Watch Out Wednesday – June 21, 2023

Understanding Vulnerabilities in WordPress Plugins

Every week, we highlight known vulnerabilities in WordPress plugins. This information helps you stay informed about potential risks and take appropriate action to protect your website. By addressing these vulnerabilities, you ensure the safety and integrity of your WordPress site and its data.

Plugin: WordPress NextGen GalleryView

Vulnerability: Reflected Cross-Site Scripting
Patched Version: No patched version available
Recommended Action: No known patch available. Please review the vulnerability’s details in depth and employ mitigations based on your organization’s risk tolerance. It may be best to uninstall the affected software and find a replacement.

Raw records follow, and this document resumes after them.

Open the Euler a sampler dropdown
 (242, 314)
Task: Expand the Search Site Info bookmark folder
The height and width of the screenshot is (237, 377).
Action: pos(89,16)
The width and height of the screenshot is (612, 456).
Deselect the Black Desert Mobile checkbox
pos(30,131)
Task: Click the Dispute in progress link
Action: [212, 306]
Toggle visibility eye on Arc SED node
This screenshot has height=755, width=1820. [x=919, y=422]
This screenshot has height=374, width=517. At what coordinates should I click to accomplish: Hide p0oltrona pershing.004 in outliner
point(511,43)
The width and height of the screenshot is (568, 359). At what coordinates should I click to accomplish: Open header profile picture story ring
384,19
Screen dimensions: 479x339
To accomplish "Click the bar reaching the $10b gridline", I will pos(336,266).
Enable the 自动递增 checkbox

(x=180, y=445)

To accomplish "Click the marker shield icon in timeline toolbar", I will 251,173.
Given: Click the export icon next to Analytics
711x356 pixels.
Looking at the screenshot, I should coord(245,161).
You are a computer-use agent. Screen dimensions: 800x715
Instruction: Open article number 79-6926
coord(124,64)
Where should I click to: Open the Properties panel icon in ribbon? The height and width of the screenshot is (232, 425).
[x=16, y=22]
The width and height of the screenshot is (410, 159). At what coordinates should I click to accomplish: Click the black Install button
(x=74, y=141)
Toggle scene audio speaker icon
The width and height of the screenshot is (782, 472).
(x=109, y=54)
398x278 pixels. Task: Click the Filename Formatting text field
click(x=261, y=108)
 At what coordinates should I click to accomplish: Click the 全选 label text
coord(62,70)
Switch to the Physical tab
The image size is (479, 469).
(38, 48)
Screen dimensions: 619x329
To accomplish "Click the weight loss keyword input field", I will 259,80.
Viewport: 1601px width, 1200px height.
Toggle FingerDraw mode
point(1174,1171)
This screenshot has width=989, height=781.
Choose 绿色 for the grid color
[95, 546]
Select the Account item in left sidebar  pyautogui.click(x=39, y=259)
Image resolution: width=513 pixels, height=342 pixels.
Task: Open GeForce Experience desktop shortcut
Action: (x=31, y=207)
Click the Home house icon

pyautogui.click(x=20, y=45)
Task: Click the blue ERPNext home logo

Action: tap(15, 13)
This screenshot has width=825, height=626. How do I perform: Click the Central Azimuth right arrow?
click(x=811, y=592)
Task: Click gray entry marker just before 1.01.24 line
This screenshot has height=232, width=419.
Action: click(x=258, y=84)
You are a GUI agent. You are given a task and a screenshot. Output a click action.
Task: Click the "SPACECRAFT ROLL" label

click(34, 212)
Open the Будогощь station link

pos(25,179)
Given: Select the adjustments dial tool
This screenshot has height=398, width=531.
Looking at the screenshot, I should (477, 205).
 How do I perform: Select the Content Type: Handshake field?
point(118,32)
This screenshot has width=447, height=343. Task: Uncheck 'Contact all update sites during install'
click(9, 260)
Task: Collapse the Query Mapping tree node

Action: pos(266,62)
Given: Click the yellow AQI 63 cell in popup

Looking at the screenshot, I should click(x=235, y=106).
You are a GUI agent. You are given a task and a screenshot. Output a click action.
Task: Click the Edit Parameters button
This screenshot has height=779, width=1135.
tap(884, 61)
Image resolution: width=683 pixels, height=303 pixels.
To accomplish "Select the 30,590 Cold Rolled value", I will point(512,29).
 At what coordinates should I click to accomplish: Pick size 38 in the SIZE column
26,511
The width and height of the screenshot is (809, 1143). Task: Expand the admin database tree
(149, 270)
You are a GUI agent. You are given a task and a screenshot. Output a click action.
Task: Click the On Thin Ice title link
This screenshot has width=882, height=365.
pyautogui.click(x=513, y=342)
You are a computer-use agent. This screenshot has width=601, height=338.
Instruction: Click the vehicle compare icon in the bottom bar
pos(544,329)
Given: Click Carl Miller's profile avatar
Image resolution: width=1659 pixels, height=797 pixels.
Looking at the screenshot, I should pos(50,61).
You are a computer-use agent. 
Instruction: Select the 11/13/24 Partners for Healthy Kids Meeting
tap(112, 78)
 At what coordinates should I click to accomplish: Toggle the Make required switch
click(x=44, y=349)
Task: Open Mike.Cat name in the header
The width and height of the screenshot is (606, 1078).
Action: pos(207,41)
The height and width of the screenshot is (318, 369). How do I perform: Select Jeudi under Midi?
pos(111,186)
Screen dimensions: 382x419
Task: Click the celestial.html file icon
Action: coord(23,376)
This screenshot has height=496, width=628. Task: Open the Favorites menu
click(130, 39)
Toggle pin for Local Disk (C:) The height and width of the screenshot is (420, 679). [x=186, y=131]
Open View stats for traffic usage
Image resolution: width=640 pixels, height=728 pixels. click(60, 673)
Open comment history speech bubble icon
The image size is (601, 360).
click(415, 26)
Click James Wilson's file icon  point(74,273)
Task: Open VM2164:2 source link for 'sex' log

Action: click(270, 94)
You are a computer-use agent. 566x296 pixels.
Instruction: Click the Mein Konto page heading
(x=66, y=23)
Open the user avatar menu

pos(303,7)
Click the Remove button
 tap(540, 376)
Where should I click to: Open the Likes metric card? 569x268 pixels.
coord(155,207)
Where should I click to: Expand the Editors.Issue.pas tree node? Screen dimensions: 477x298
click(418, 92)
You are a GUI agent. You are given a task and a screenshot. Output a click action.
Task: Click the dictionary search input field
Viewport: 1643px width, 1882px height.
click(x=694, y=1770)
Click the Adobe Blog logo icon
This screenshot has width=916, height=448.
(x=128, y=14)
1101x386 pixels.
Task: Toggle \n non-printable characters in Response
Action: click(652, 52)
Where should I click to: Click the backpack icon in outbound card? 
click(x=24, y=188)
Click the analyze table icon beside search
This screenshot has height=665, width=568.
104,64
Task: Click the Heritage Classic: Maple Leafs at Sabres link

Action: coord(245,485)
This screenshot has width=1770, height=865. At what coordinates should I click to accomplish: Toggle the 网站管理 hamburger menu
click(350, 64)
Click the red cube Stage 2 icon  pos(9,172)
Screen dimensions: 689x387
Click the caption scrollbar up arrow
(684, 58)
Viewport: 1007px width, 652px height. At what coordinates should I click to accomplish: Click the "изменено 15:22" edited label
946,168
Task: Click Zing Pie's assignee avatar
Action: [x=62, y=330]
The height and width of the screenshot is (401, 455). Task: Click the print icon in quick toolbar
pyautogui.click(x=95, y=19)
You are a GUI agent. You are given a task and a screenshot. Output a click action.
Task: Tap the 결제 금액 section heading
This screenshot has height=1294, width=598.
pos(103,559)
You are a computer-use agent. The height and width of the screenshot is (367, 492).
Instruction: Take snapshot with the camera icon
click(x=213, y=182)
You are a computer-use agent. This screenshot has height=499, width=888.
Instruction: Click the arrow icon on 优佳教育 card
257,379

Plugin: WooCommerce Square

Vulnerability: Missing Authorization via multiple AJAX actions
Patched Version: 3.8.2
Recommended Action: Update to version 3.8.2, or a newer patched version

Plugin: Export All URLs

Vulnerability: Reflected Cross-Site Scripting
Patched Version: 4.6
Recommended Action: Update to version 4.6, or a newer patched version

Plugin: Sermon’e – Sermons Online

Vulnerability: Authenticated (Contributor+) Stored Cross-Site Scripting via Shortcode
Patched Version: No patched version available
Recommended Action: No known patch available. Please review the vulnerability’s details in depth and employ mitigations based on your organization’s risk tolerance. It may be best to uninstall the affected software and find a replacement.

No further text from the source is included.